At a high level, these “to date” functions are commonly used in the business world. Month to date generally refers to some numbers for this month up to today. For example, if today is the 15th of the month, and your boss asks you for the month to date sales figures, you will want to add your sales from the 1st of the month up to the 14th (as the 15th is not complete yet). In Power BI, there are DAX functions that can help with MTD calculations. The same logic applies to Quarter to Date (give me the sales for this quarter up to now), and Year to Date (numbers for this year). This can be useful if you are comparing how you are progressing from a previous year vs the current year. Let’s see how these work in Power BI.

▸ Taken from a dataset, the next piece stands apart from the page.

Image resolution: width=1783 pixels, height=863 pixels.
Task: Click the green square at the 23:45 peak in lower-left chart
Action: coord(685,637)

We will start with our data. I have a data set that looks like below, entered straight into Power BI, that contains an Order Date and an Amount. Note the date today is 7/18/2019, which means I have an order today and 4 orders after today (rows 14 to 17 below):

We will also add a generic date table, with columns below including Year, Month, Quarter and Year-Month. The date table starts at 1/1/2017 and ends on 12/31/2019. I’m using CALENDARAUTO to generate the table, which means when the date table is loaded, it will look at the start and end dates in my Orders data set and build the table based on that, hence the date range below:

To understand how the MTD, QTD and YTD functions work, you need to understand how your date tables are set up, as you will get different results based on your date tables. We will take a look at these different results in this post.

Now, it helps to visualize our data, so here is a clustered column chart. We can see we have some orders in January and February 2017, and January, February, and July in 2019. We also have some future orders going into December 2019:

Now let’s add 3 measures, MTD, QTD, and YTD.

MTD:

MTD = TOTALMTD(SUM(Orders[Amount]), Dates[Date])

QTD:

QTD = TOTALQTD(SUM(Orders[Amount]), Dates[Date])

YTD:

YTD = TOTALYTD(SUM(Orders[Amount]), Dates[Date])

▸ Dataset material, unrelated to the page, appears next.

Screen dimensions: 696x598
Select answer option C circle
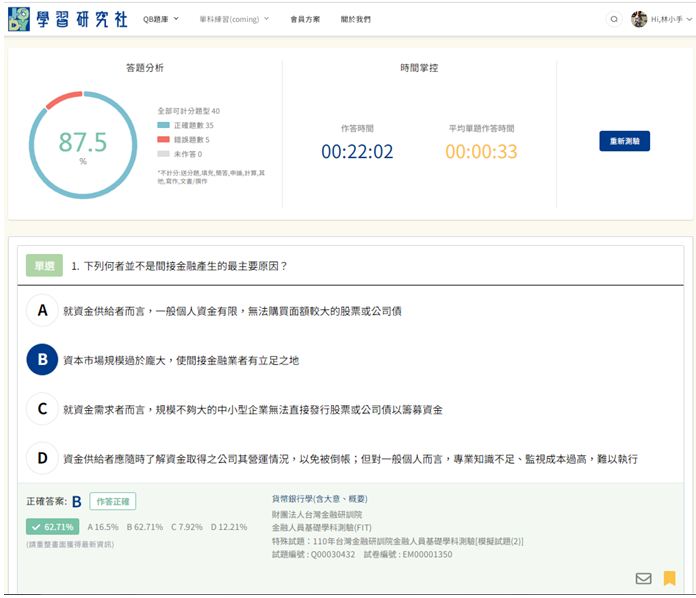point(42,409)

And let’s create 4 filters – Year, Month, Quarter and Year-Month. Let’s add these to our report and take a look at the numbers.

Let’s start with MTD. We can see that the total calculated is 5. How would the “Month to Date” equal 5? We would expect as the current month is July, we could add the numbers for July up to today to get the month “to date”. In Power BI, this calculation is done differently. As we are supplying a date table as a parameter to our MTD function, the last date in our function is December 31st, 2019. So the “Month” is December 2019, and we have a record on 12/2/2019 for 5.

Now what if we change our date table dates. Let’s make our range 1/1/2017 to 10/01/2019. We can use CALENDAR to do this, then add the columns for year, month, quarter etc:

CALENDAR(DATE(2017, 01, 01), DATE(2019, 10, 31))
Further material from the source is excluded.